Task data:
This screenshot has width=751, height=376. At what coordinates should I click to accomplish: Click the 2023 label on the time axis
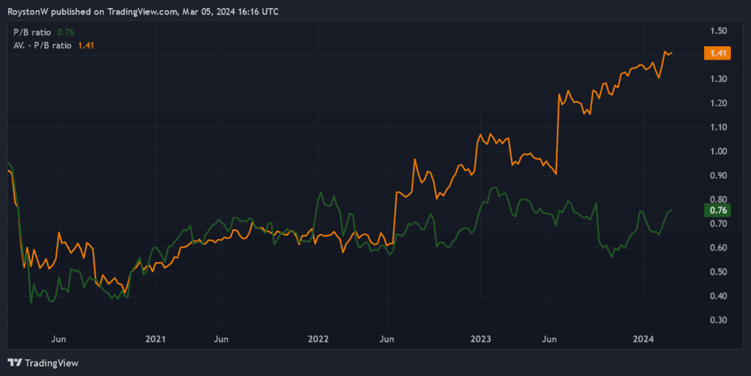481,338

...

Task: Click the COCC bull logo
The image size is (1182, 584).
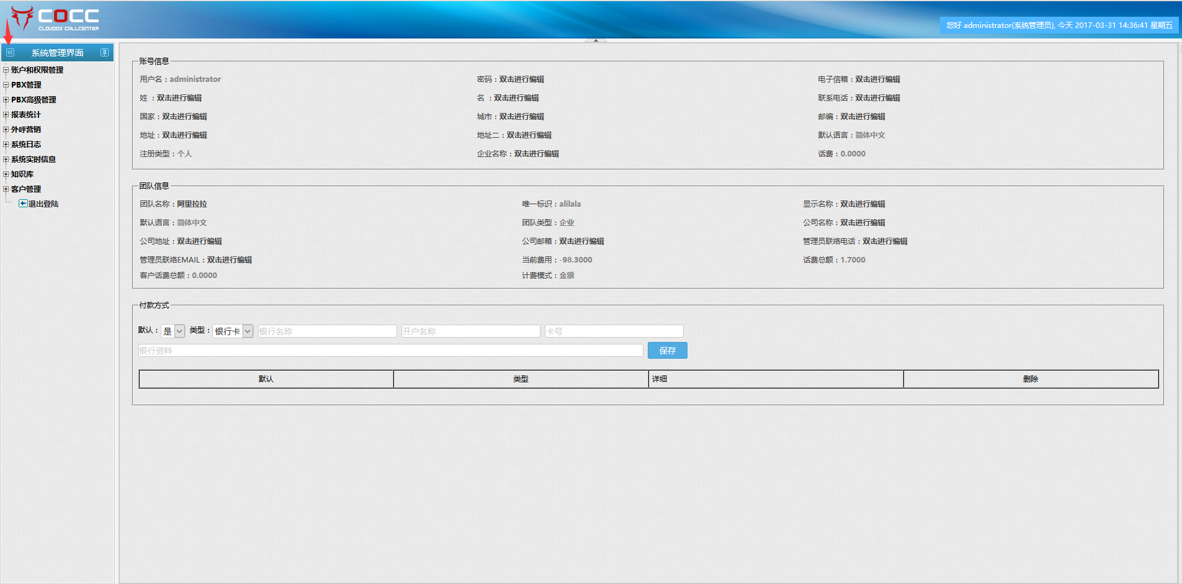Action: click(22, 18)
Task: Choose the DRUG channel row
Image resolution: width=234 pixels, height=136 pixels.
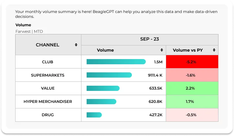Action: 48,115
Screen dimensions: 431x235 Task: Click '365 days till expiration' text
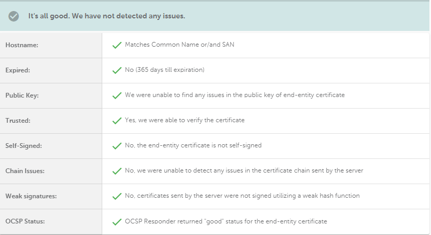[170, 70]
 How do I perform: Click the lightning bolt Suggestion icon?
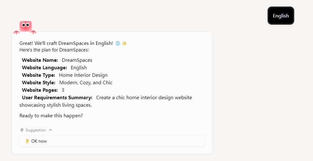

...

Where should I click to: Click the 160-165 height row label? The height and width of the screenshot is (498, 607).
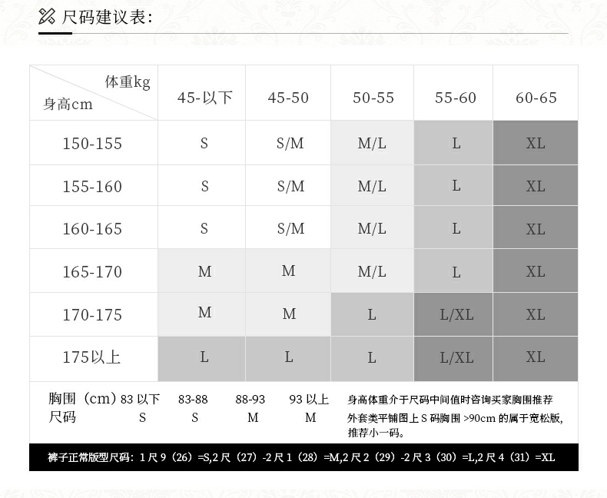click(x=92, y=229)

Problem details: Exactly reproduce the lines above, starting at the one that contains "Screen dimensions: 431x235" and ending at the one that contains "How do I perform: Click", both inclusive; leave the pictures out and add no other lines.

Solution for this task:
Screen dimensions: 431x235 Task: Click '365 days till expiration' text
[170, 70]
 How do I perform: Click the lightning bolt Suggestion icon?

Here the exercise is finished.